Frontiers Award goes to researchers who discovered how evolution can help to conserve endangered species
Rosemary and Peter Grant have devoted 40 years of their lives to studying the finches of the Galapagos Archipelago, the birds that inspired Darwin’s theory of evolution. The couple´s work has allowed them to prove that evolution can take place at a much faster pace than previously believed; in less than a decade, the beaks and bodies of these birds can transform to adapt to environmental changes.

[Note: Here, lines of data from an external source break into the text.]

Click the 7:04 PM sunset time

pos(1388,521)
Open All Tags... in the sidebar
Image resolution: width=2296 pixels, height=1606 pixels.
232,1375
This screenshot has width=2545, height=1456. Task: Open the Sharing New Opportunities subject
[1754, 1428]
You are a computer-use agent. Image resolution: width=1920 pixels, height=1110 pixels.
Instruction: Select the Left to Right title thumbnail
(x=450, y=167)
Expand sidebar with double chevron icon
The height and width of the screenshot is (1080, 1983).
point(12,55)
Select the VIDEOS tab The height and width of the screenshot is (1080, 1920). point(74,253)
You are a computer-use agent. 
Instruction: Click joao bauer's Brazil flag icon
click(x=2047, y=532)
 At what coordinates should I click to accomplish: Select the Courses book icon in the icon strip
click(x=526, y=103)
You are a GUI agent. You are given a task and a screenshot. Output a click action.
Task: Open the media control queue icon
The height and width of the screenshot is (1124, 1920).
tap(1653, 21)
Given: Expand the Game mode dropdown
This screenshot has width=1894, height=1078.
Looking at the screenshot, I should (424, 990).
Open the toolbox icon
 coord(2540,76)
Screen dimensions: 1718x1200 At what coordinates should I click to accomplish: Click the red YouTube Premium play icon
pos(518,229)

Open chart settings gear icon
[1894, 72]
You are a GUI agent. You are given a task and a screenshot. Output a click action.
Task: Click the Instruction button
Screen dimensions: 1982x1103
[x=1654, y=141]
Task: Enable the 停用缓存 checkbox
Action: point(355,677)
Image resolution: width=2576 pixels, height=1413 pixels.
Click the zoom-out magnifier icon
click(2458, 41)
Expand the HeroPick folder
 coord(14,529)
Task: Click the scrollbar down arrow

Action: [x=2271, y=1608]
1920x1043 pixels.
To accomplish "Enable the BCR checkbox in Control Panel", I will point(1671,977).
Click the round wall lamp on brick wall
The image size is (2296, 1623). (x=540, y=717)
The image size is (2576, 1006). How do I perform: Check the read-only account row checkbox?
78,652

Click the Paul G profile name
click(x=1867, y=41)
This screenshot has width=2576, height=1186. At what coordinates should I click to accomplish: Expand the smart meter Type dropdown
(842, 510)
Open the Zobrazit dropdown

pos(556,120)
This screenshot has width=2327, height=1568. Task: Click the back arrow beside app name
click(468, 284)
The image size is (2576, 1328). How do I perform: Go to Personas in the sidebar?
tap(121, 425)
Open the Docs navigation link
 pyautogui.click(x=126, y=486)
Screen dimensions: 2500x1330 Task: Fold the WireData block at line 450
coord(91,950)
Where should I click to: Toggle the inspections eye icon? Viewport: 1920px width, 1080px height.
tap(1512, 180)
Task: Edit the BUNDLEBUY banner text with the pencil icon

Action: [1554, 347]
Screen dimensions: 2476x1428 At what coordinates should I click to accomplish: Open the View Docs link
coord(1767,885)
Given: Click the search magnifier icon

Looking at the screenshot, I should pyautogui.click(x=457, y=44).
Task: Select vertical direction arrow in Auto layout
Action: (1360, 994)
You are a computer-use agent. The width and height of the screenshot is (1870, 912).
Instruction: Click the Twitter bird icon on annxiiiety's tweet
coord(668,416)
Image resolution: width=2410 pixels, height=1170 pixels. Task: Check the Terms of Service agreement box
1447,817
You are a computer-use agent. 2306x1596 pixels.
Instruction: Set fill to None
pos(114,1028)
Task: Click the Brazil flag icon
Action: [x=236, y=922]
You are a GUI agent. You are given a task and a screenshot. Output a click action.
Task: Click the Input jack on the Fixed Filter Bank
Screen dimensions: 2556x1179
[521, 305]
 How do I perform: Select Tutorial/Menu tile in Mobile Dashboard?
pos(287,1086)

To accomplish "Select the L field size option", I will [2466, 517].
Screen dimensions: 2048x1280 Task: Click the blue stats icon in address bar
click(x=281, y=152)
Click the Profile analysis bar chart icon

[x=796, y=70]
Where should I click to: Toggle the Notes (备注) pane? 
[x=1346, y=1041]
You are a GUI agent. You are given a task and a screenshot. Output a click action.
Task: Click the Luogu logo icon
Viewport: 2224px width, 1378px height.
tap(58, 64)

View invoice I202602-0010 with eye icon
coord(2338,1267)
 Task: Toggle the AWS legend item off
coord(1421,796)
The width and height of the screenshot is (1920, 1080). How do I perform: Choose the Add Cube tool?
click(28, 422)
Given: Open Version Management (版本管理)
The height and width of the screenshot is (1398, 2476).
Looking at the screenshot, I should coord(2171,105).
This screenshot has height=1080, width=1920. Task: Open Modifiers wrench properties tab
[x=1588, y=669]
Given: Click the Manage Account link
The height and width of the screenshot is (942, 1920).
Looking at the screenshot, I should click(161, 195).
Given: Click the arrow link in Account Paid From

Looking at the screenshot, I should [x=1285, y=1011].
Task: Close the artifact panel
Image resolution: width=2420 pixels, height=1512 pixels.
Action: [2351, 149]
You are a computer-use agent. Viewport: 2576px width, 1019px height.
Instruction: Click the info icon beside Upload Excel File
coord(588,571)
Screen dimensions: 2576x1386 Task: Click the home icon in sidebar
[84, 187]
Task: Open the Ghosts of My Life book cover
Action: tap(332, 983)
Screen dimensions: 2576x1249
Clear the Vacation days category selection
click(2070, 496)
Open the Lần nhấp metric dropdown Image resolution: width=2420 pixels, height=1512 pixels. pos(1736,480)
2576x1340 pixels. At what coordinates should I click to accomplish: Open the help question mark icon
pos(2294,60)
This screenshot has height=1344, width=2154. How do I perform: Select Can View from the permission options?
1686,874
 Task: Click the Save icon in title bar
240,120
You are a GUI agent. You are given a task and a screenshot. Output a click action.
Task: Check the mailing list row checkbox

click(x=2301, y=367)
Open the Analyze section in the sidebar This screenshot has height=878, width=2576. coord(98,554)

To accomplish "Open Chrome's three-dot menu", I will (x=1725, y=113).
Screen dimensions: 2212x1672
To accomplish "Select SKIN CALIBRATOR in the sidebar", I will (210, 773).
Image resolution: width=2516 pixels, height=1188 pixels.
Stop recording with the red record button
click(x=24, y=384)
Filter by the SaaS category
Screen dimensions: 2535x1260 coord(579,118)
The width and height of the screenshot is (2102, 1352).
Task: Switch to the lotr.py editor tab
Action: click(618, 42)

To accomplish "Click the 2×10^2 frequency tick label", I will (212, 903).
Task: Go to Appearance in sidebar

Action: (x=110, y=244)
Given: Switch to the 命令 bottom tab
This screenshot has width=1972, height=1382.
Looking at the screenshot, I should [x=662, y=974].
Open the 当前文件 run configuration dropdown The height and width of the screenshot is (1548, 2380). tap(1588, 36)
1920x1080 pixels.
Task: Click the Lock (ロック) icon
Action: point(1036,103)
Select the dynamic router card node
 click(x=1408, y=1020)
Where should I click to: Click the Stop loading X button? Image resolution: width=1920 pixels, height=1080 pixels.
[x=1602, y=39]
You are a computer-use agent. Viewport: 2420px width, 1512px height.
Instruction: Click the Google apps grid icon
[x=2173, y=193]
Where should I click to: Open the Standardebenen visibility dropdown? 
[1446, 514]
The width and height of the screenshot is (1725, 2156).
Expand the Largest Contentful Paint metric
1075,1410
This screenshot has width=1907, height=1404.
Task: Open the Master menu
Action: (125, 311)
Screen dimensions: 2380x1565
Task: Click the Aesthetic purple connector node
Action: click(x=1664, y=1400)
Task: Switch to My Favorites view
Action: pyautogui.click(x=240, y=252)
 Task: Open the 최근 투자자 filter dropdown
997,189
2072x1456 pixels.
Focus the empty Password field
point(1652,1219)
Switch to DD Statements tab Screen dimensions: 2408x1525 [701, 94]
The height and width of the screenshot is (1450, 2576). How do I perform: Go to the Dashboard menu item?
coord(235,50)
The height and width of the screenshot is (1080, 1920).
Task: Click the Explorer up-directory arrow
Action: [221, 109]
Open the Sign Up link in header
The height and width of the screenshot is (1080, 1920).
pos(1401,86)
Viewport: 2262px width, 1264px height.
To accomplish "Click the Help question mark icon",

The jury of the BBVA Foundation Frontiers of Knowledge Award in the Ecology and Conservation Biology category praised the work of the Grants for providing “the most complete account of how evolution works in nature,” and “elucidating the mechanisms through which genetic diversity is preserved and new species originate.”
The findings of this British biologist couple have enormous implications for the conservation of threatened species. The jury’s citation underscores how their work “adds an evolutionary perspective to conservation biology by recognizing that rapid evolutionary changes can occur after the arrival of invasive species (including humans) or in response to catastrophic events.”
A tent in a volcano crater
In 1973, Rosemary and Peter Grant arrived in the Galapagos Archipelago and settled on the small island of Daphne Major – the crater of an extinct volcano, with barely enough space to pitch a tent. Encouraged by their first observations of the behavior of local finches, they decided to return for a few months each year to tag and measure the birds, and record their behavior. And so the two continue, now more than eighty years of age, with their next visit to Daphne scheduled for March this year.
As Peter Grant explained on the phone yesterday after hearing of the award, “We chose Darwin’s finches because they form a group of 18 species living in an environment where the human imprint is almost entirely absent. Also, in the Galapagos the climate varies considerably from one season to another. You also have very wet followed by very dry years, and that led us to think that we might find clues as to what environmental factors were driving the maintenance of communities and the generation of new species in those communities.”
Evolution can happen in just ten years when the environment changes”
The decision, it turned out, was a wise one. In 1977, after several years measuring characteristics such as the size of the birds’ bodies and beaks, they were able to observe what befell the finches during a period of severe drought: the environmental changes caused by the shortage of water favored birds with beaks of a certain shape, while the rest died off in large numbers. As a result, some genetic traits, but not others, were passed on to the next generation.
“Our research in the Galapagos showed that evolution can happen in just ten years when the environment changes,” explains Rosemary Grant. “And by persisting in our study for forty years we discovered that this is not just a singular event, but that evolution recurs.”
Throughout their career, the Grants have incorporated new knowledge in molecular and genetic biology into their study data, and have been able to verify that the things they were seeing in the field and recording in their notebooks were also occurring at genetic level. Thus, they’ve been able to document the emergence of what they call “a new lineage” of finches. As Peter relates, “our second big finding was that two species, under certain circumstances, can hybridize and produce a third in as little time as three generations.”
For Rosemary, “this shows that we can study the process of species generation in our own lifetimes, provided we pick the most suitable places to study. And we can follow the consequences of those events. Darwin was concerned that the evidence for change was not obtainable within a human lifespan.”
We need to think more broadly about how to conserve biodiversity in general, and not just focus on rhinoceroses, tigers or elephants”
The Grants’ work has been fundamental in connecting the study of with evolution with ecology and as such, has major implications for biodiversity conservation. “We need to think more broadly about how to conserve biodiversity in general, and not just focus on rhinoceroses, tigers or elephants. Unless we make a serious effort to preserve the habitats where these endangered species live, it will be very difficult to preserve biodiversity,” says Peter.
Conservation of the Iberian lynx and coral reefs
The insights from the Grants’ work are being put into practice to conserve the Iberian lynx, following a strategy that consists of accelerating a species’ natural evolutionary process to favor certain traits that improve its resilience to changes in the environment. As Pedro Jordano, research professor at the Doñana Biological Station, explains, in Doñana “we have introduced individuals with better adapting genotypes, that, for instance, exhibit better resistance to diseases such as feline leukemia virus.”
Another conservation strategy now in development that draws on the Grants’ work is the identifying of the coral varieties most resistant to changes in the reef environment, so as to hasten the system’s recovery after alterations such as increases in temperature, water acidification, etc. The introduction and propagation of hardier strains favors a speedier adaptation to these drastic environmental changes.